### [WORK ORDER]
Copy word for word the part of the records that opens with the line containing "The image size" and closes with the line containing "marketplaces-note: Marktplätze werden über die Amazon-Verbi… is", both lines included. Leave the pictures out of your copy.

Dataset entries
'''

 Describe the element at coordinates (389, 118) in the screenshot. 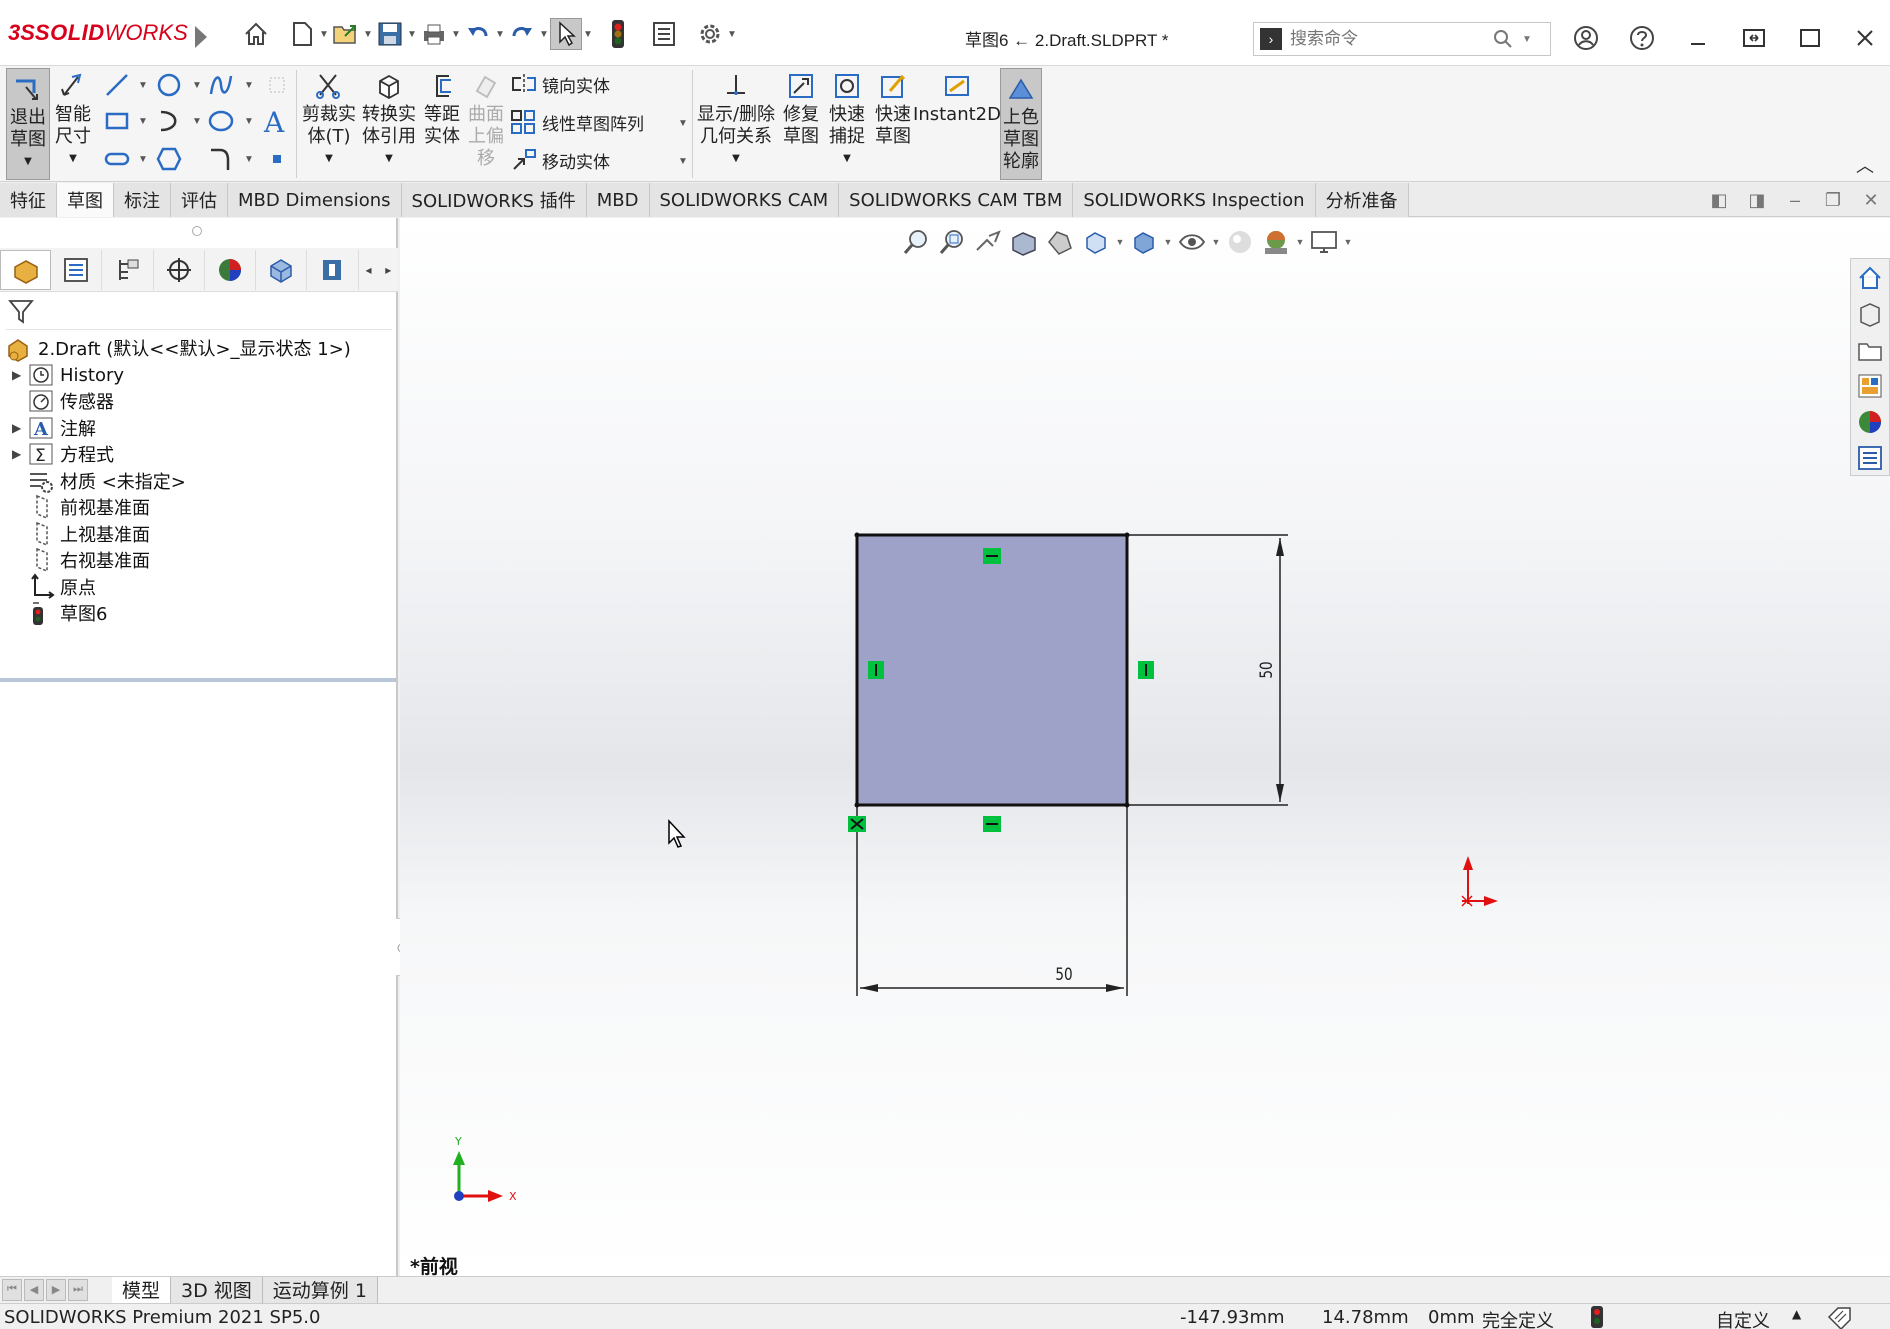

I see `convert-entities-button: 转换实 体引用 ▼` at that location.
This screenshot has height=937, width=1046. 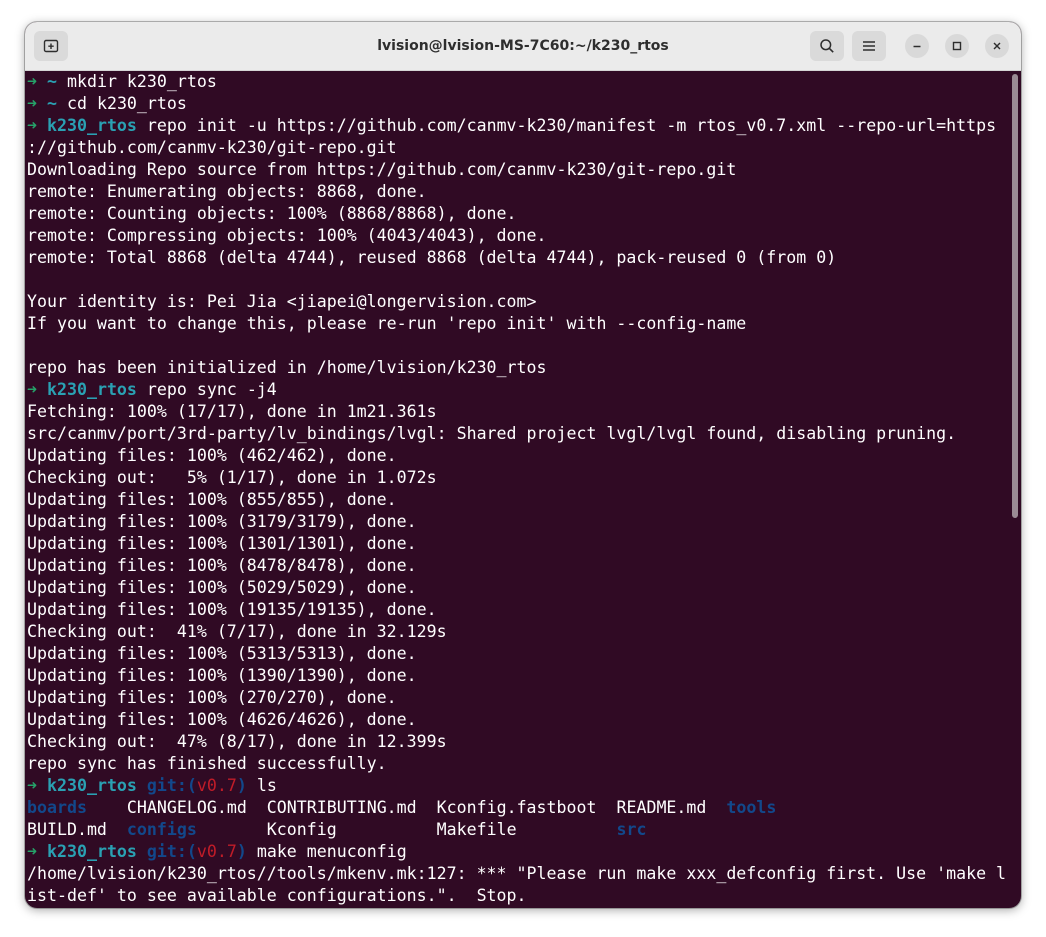 I want to click on ls-entry-directory: tools, so click(x=752, y=808).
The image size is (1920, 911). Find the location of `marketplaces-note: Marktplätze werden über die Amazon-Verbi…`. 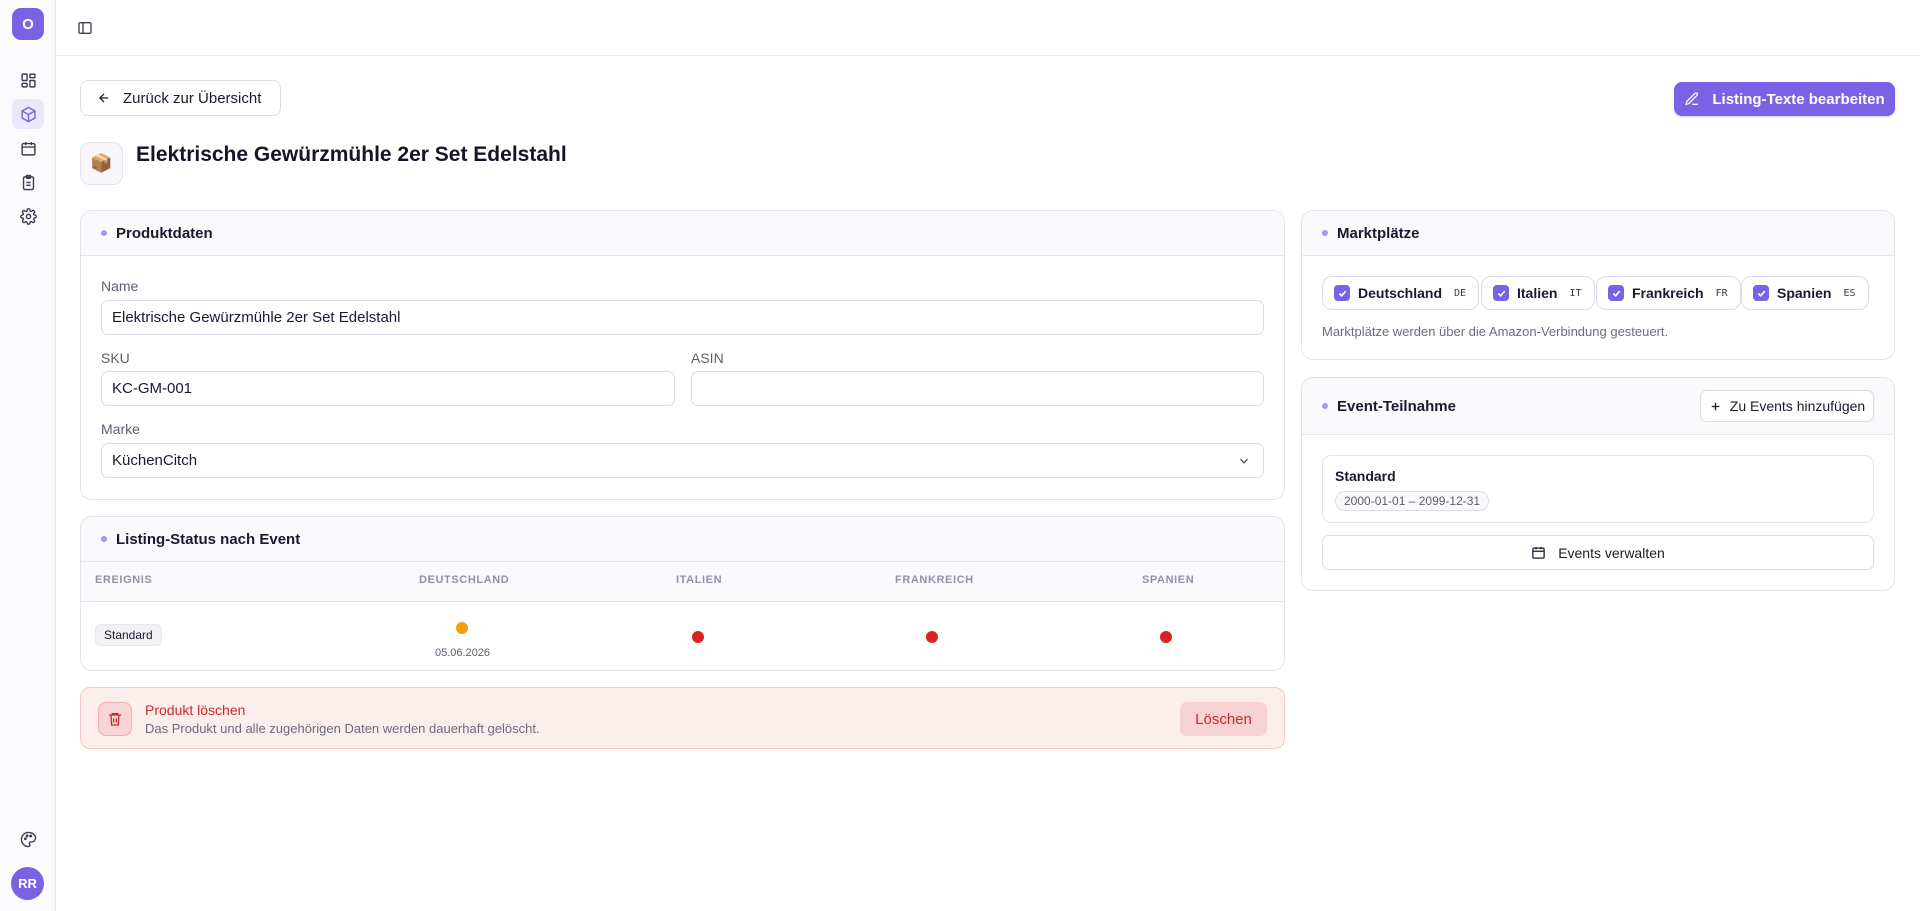

marketplaces-note: Marktplätze werden über die Amazon-Verbi… is located at coordinates (1496, 332).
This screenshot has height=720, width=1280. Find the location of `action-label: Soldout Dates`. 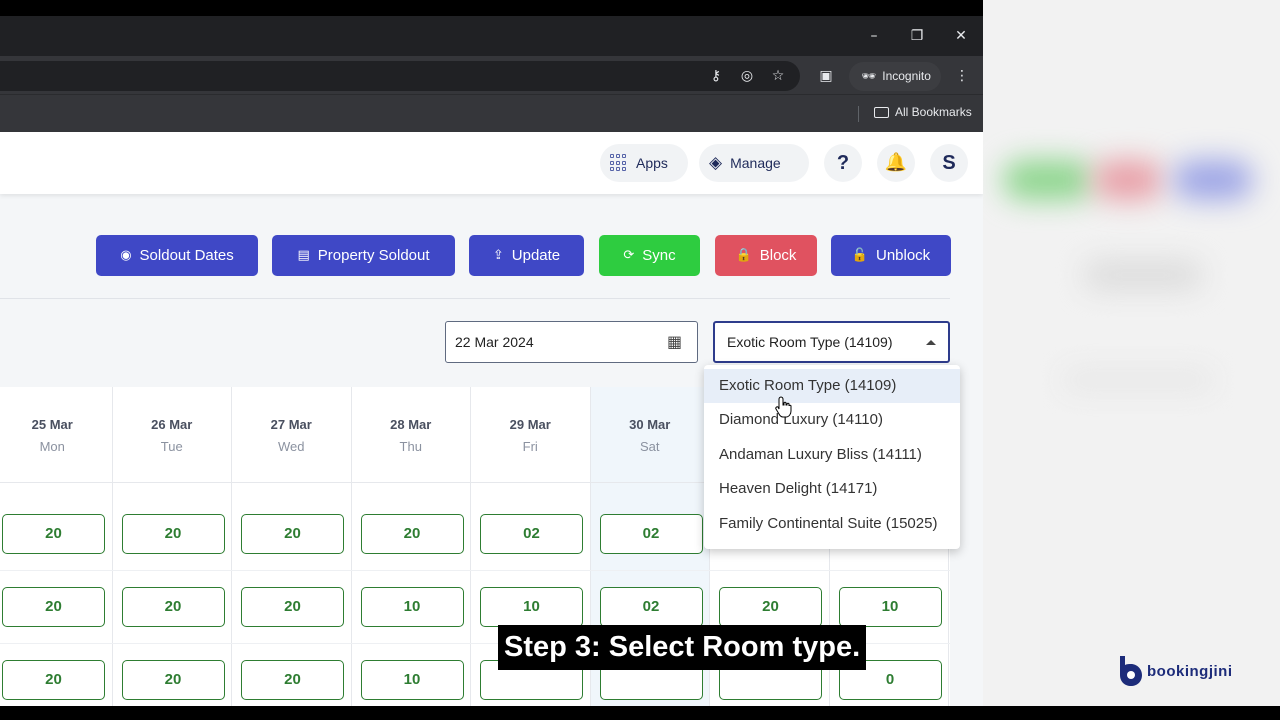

'''

### [EXERCISE OUTPUT]
The image size is (1920, 911). Find the location of `marketplaces-note: Marktplätze werden über die Amazon-Verbi…`. 

marketplaces-note: Marktplätze werden über die Amazon-Verbi… is located at coordinates (1496, 332).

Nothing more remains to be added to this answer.